Le premier acte de cette tragico-comédie sera social. Dans quelques semaines, nous allons assister à un déplacement forcé de dizaines de milliers d'âmes errantes. Chômeurs, malades de longue durée : on va transvaser ces cohortes d’une case Excel à une autre, vers des statuts aux contours aussi flous qu’une peinture impressionniste vue par un myope. Les présidents de CPAS et les mutuelles sont en hyperventilation : ils savent qu'ils ne sont pas prêts. Les bourgmestres, eux, commandent des barrières Nadar, non pas pour des festivals, mais pour contenir la détresse devant les guichets. Car c'est là que réside l'hypocrisie suprême : on demande à des naufragés, souvent en décrochage complet, de devenir des champions de la navigation bureaucratique. Croire qu’on transforme un exclu en travailleur par un tour de passe-passe administratif est une chimère : les entreprises n'embauchent pas par charité, et l'être humain n'est pas une marchandise fongible qu'on déplace d'un stock à l'autre.
Vient ensuite le bricolage de l’indexation salariale. C’est le grand flou artistique.

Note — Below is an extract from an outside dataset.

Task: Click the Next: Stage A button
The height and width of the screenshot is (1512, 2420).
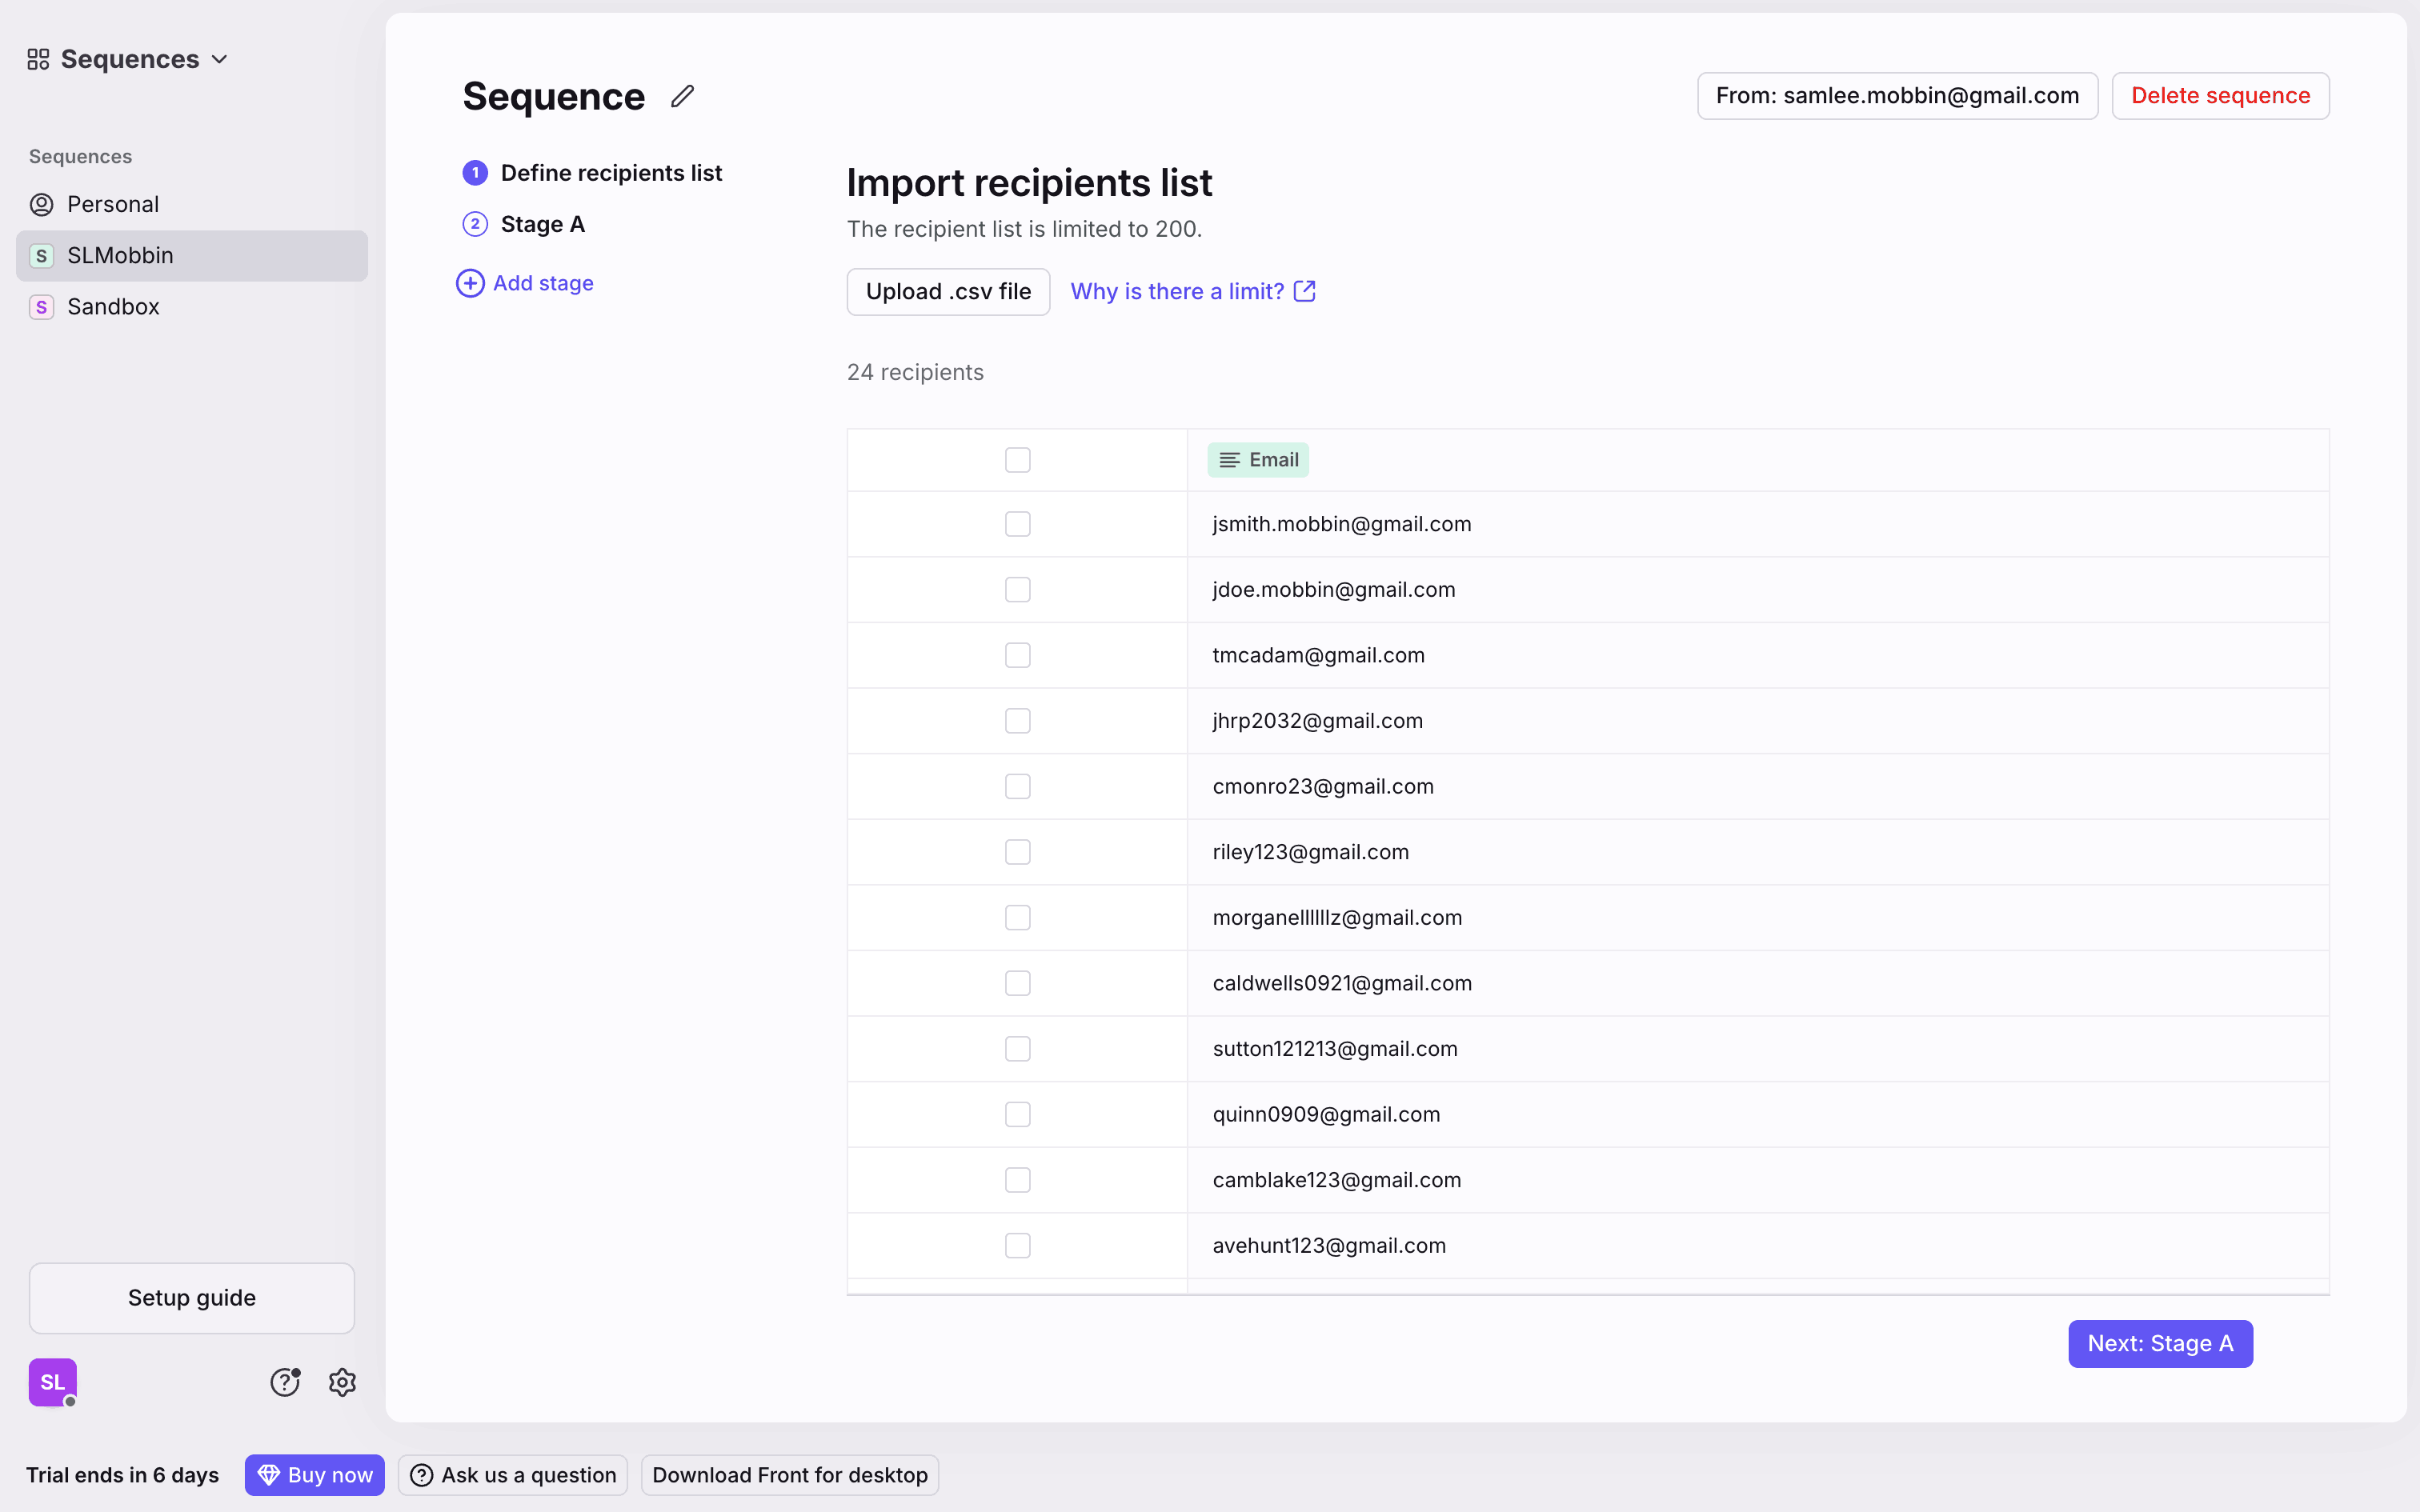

Personne ne possède la même calculatrice, et chaque secrétariat social y va de sa prophétie. On s'apprête à voir fleurir des packages salariaux dignes de l'art abstrait, où le salaire net tentera de survivre au milieu de tombereaux de perplexité comptable.
Le clou du spectacle reste, évidemment, la fiscalité. Avec la taxation des plus-values qui vient s'empiler sur le doublement de la taxe sur les comptes-titres, le gouvernement réussit l'exploit de punir le risque au moment précis où le pays a besoin d'oxygène. C’est du génie… à l’envers. Le plus effrayant ? Le néant juridique. Aucune loi ficelée, aucune circulaire, juste un vide sidéral. On navigue à vue, sans boussole, dans un brouillard législatif à couper au couteau.
L’année 2026 ne sera pas celle de la réforme, mais celle de la confusion générale. À force de vouloir confondre vitesse et précipitation, la chaudière siffle.
On nous avait promis un gouvernement d'ingénieurs pour rationaliser le pays. Ironie du sort : devant ce chaos, ils vont devoir se reconvertir en urgence en poètes d’improvisation pour tenter de rimer avec le surréalisme.